Die Gewaltfreie Kommunikation wurde von Marschall B. Rosenberg entwickelt. Die in meinen Augen wichtigsten Grundannahmen dieses Modells sind:

Alle Menschen haben dieselben Bedürfnisse und Gefühle. Alles, was wir tun, tun wir, um diesen Bedürfnissen nachzukommen. So unterstellt die Gewaltfreie Kommunikation jedem Menschen für jedes auch noch so fragwürdige Handeln ein sinnvolles Motiv. Rosenberg bezeichnet z. B. Gewalt als einen „tragischen Ausdruck eines unerfüllten Bedürfnisses“ und geht davon aus, dass jeder Mensch für die Erfüllung seines Bedürfnisses und nicht gegen andere handelt.

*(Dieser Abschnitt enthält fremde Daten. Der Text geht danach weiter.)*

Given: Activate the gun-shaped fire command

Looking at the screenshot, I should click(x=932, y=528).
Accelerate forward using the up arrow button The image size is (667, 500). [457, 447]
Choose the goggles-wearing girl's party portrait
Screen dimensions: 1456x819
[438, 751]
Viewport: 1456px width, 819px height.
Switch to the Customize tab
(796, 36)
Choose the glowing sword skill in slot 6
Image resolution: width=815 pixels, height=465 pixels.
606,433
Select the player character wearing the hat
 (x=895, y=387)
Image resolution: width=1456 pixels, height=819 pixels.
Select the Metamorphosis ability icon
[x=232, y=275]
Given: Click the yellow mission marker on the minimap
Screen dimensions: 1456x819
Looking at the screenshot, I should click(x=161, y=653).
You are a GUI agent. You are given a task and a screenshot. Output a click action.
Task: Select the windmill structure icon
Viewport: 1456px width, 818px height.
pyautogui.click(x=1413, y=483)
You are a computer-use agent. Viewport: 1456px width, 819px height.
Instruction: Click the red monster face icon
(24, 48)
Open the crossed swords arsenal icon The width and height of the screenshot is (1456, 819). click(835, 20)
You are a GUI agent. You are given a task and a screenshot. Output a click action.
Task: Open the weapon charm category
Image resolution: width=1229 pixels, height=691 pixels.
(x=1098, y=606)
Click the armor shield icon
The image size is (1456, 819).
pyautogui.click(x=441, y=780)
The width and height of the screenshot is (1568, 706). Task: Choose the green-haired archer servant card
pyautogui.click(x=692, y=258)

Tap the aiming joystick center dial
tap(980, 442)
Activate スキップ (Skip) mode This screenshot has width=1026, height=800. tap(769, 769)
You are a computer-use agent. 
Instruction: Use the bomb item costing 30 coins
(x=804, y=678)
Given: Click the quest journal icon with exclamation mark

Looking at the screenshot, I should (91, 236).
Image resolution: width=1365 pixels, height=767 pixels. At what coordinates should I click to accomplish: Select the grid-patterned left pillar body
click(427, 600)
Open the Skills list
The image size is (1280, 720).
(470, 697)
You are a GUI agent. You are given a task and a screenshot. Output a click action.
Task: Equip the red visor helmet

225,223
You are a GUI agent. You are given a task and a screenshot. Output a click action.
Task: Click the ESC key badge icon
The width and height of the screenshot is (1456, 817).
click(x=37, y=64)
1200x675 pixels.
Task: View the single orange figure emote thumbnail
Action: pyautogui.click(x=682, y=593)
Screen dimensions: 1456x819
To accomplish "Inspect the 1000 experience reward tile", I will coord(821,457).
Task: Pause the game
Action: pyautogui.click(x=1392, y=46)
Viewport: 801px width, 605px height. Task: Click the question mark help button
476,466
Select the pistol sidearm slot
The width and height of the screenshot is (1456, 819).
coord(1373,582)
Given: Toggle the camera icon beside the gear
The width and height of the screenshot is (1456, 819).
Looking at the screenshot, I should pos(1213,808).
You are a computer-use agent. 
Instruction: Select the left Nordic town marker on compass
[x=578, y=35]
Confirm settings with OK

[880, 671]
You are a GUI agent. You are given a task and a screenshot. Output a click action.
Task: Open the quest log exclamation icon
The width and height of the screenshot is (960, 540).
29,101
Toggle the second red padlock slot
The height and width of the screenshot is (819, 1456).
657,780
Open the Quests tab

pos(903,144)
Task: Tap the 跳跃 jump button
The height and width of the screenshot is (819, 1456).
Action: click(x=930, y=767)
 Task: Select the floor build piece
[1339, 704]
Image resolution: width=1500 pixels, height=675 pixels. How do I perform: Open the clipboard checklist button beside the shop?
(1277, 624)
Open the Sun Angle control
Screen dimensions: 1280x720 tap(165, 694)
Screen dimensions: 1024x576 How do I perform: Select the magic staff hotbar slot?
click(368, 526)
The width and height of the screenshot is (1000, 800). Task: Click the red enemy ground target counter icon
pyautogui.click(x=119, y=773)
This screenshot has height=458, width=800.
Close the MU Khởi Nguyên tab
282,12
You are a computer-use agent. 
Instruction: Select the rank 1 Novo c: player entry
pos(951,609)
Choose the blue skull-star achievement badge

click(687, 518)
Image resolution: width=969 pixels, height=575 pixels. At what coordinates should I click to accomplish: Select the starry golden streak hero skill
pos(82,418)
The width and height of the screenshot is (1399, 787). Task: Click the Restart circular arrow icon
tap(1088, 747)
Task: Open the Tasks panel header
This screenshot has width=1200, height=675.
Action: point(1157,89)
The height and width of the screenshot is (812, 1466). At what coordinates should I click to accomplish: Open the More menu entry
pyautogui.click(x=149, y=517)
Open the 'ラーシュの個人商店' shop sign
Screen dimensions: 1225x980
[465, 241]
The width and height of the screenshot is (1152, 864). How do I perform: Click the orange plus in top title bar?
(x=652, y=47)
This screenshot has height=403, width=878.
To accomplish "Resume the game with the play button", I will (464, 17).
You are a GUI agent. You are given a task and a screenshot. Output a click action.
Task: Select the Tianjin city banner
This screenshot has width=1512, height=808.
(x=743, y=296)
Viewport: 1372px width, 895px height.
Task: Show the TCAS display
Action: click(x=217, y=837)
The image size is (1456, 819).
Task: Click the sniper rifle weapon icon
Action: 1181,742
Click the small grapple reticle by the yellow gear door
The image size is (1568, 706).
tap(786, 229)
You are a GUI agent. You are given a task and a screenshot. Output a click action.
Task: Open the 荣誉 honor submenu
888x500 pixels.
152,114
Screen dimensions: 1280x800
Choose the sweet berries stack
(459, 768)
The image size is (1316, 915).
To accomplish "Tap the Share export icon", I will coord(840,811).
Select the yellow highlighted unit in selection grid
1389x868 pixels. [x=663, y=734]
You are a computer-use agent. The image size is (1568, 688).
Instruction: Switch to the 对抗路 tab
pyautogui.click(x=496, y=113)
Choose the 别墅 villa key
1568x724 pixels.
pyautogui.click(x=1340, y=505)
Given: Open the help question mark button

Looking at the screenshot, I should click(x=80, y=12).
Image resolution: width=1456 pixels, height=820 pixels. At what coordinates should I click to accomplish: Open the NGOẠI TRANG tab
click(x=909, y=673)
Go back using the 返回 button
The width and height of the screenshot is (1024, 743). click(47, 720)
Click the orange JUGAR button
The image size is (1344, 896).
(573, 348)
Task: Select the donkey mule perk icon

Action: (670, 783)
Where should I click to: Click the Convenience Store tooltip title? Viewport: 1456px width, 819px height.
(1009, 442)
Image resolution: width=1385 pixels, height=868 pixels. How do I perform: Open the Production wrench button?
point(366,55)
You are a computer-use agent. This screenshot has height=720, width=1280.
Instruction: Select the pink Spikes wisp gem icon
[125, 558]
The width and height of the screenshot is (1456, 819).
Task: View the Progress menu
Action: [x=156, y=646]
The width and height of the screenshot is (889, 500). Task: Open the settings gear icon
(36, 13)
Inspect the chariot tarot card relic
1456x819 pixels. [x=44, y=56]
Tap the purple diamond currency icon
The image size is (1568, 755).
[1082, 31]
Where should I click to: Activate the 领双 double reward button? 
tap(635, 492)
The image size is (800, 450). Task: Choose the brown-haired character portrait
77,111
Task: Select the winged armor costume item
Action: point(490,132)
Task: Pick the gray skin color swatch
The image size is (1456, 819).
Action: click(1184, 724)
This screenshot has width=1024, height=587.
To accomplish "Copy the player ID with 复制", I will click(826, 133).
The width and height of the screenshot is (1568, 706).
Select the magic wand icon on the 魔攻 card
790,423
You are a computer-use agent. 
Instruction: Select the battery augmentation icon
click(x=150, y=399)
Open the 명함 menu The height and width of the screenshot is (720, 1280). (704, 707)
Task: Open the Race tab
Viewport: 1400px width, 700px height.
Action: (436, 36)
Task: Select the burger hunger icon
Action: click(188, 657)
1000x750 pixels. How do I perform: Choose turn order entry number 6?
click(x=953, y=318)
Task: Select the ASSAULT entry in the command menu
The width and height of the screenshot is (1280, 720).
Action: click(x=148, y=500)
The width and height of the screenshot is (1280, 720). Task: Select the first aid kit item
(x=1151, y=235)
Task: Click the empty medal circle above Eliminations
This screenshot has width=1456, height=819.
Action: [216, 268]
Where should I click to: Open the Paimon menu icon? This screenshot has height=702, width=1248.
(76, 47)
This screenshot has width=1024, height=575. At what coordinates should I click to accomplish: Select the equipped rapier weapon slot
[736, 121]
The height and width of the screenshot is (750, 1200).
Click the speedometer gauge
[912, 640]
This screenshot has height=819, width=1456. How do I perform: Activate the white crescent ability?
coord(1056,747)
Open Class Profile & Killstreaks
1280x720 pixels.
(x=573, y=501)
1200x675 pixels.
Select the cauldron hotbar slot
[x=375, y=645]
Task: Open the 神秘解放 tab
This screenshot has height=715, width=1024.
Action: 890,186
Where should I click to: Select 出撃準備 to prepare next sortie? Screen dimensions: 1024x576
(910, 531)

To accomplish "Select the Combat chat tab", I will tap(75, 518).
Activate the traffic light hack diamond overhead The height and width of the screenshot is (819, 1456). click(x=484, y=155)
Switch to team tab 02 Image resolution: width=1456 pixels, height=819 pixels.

So richten wir mit der Gewaltfreien Kommunikation unsere Aufmerksamkeit nicht mehr auf das Beurteilen und Verurteilen der Handlungen anderer und unserer eigenen, sondern auf die Bedürfnisse, die dadurch erfüllt werden sollen. Das bedarf Klarheit und Ehrlichkeit sich selbst und anderen gegenüber, die man mit den Schritten dieser Methode herzustellen bzw. zu überprüfen lernt. Wir sehen die Handlungen unserer Mitmenschen mit neuen, verständnisvolleren Augen und sind in der Lage, Möglichkeiten des wertschätzenden Umgangs miteinander zu finden, auch wenn wir mit dem Handeln anderer nicht einverstanden sind.

Da uns Menschen grundsätzlich daran liegt, in einer guten Verbindung miteinander zu sein, ist es erforderlich, achtsam mit sich selbst umzugehen, um gut versorgt Achtsamkeit für unsere Mitmenschen aufbringen zu können. Denn wenn Gefühle und Bedürfnisse gehört und respektiert werden, tut jeder Mensch nichts lieber, als zur Erfüllung der Bedürfnisse anderer beizutragen.

Für mich ist die Gewaltfreie Kommunikation ein essentieller Beitrag für eine friedlichere und alles Leben wertschätzende Welt, da sie Liebe nicht mehr nur als ein Gefühl definiert, sondern zu einer Lebenshaltung werden lässt.